Anaokulun bahçesi gerçekten çok büyük ve burada çok güzellikler yapılabilir ama ne yazık ki buranın çok daha verimli olması için Afyonkarahisar Belediye Başkanı Burcu Köksal’ın mutlaka desteğine ihtiyaç var. Ben Burcu Köksal Başkanın buraya desteğini vereceğine eminim.
Okul Müdür Yardımcısı Melek Hanımla bahçe içersin de bu proje sadece bir tasarım değil, aynı amanda eğitimde doğanın önemini vurgulayan bir hareket olduğunu.

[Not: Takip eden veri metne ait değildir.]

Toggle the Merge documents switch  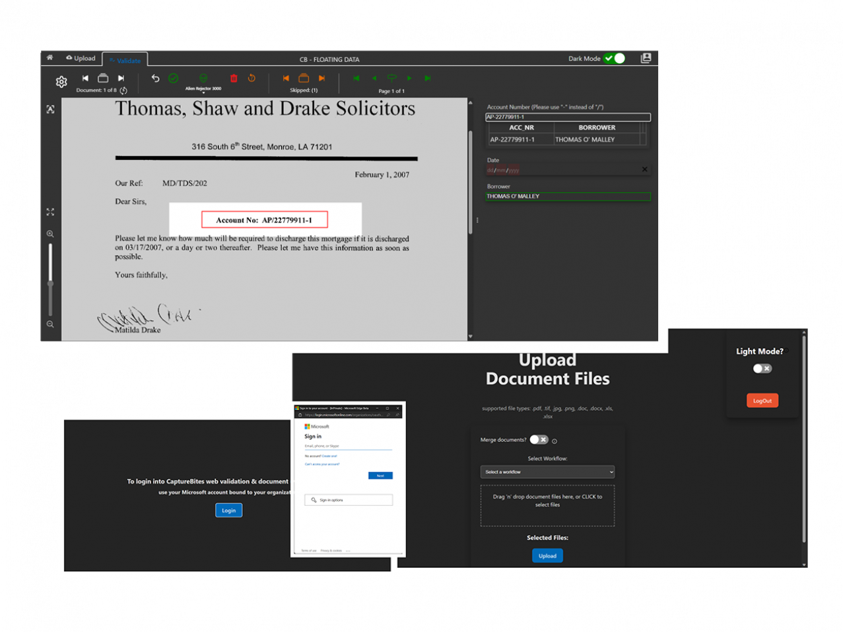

Açık hava sınıfımız, geleneksel eğitim anlayışına farklı bir boyut kazandırarak çocukların doğanın içinde öğrenmesini sağlayacağını. Burada sanat, bilim ve doğa etkinlikleri iç içe geçecek. Çocuklar ağaçların altında kitap okuyacak, doğada ki sesleri dinleyerek müzik yapacaklarını ve kendi elleri ile yetiştirdikleri sebzelerle sağlık beslemenin temellerini öğreneceklerini vurguladı.

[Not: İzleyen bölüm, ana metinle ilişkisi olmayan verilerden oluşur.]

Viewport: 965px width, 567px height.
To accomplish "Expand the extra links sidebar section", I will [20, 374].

Biliyor musunuz sevgili dostlarım her zaman söylediğim bir cümledir ‘’ iyi ki yaşamımızda kadınlarımız var’’ onların düşünceleri ve yürüttükleri her şey aslında ana duygusunu besleyen tertemiz duygularadır, çünkü saflık ve güzellikleri bambaşkadır. Bu anlamda üç kadının bir araya getirdikleri bu güzel proje bakın yarınlarımıza güzellikler getiriyor.
Okul Müdürü Hilal Karaer’in yöneticilik vizyonu, Okul Müdür Yardımcısı Melek Çolak Hanımın Eğitimde yenilikçi yaklaşımı ve Doç Dr. Nezahat Hamiden Karaca’nın bilimsel desteği, çocuklarımız için daha yeşil, daha bilinçli ve daha bir gelecek inşa etmelerini ben yürekten alkışlıyorum.
Buradan bir kez daha sesleniyorum Afyonkarahisar Belediye Başkanı Burcu Köksal Hanıma ve tüm yetkililere lütfen bu okulun böylesine güzel bir projesine sahip çıkın onlara desteğinizi verin.
Bir Bahçe sadece çiçekler ve ağaçlardan ibaret değildir. Aynı zamanda büyüyen hayallerin, gelişen bireylerin ve geleceğe umutla bakan çocukların evidir.
İşte bu nedenle hepimiz 3 kadının çıktıkları bu yolda onları yalnız bırakmadan desteklerimizi esirgemeyelim. Ben işin takipçisi olacağım inşallah. Haydi sıra sizlerde sevgili dostlarımız. Her şey gönlünüzce olsun.